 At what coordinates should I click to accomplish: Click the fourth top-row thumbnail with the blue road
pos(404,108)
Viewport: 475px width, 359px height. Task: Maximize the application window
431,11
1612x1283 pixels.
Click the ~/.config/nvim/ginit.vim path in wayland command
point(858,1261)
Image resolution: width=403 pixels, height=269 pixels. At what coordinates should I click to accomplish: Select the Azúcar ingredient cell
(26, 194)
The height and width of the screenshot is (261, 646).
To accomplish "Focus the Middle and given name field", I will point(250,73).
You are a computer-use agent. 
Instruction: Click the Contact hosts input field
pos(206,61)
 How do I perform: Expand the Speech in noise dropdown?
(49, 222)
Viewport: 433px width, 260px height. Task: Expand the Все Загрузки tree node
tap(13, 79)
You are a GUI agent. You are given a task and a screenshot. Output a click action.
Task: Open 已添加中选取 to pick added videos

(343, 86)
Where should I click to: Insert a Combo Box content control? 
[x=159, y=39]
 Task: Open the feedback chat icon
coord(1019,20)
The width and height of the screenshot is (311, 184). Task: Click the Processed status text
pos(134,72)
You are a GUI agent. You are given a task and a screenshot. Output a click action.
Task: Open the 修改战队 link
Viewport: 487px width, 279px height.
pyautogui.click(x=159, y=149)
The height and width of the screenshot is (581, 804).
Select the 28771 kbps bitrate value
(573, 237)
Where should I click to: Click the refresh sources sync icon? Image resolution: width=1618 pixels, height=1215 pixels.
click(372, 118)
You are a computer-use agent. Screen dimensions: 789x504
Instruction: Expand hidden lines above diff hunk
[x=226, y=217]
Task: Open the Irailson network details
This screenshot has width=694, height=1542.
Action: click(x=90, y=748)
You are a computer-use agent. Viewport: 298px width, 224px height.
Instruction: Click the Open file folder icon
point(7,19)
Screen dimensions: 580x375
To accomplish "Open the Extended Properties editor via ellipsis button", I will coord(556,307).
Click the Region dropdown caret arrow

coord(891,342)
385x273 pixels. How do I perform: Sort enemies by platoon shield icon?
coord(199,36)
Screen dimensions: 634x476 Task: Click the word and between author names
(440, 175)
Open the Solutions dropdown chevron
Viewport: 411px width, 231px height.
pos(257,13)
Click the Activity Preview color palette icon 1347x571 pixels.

> **Exercise details**
The range runs from the line above containing "Viewport: 433px width, 260px" to the line containing "Screen dimensions: 580x375", inclusive. Restate those lines word for word and no others.

> **Exercise response**
Viewport: 433px width, 260px height. Task: Expand the Все Загрузки tree node
tap(13, 79)
You are a GUI agent. You are given a task and a screenshot. Output a click action.
Task: Open 已添加中选取 to pick added videos

(343, 86)
Where should I click to: Insert a Combo Box content control? 
[x=159, y=39]
 Task: Open the feedback chat icon
coord(1019,20)
The width and height of the screenshot is (311, 184). Task: Click the Processed status text
pos(134,72)
You are a GUI agent. You are given a task and a screenshot. Output a click action.
Task: Open the 修改战队 link
Viewport: 487px width, 279px height.
pyautogui.click(x=159, y=149)
The height and width of the screenshot is (581, 804).
Select the 28771 kbps bitrate value
(573, 237)
Where should I click to: Click the refresh sources sync icon? Image resolution: width=1618 pixels, height=1215 pixels.
click(372, 118)
You are a computer-use agent. Screen dimensions: 789x504
Instruction: Expand hidden lines above diff hunk
[x=226, y=217]
Task: Open the Irailson network details
This screenshot has width=694, height=1542.
Action: click(x=90, y=748)
You are a computer-use agent. Viewport: 298px width, 224px height.
Instruction: Click the Open file folder icon
point(7,19)
Screen dimensions: 580x375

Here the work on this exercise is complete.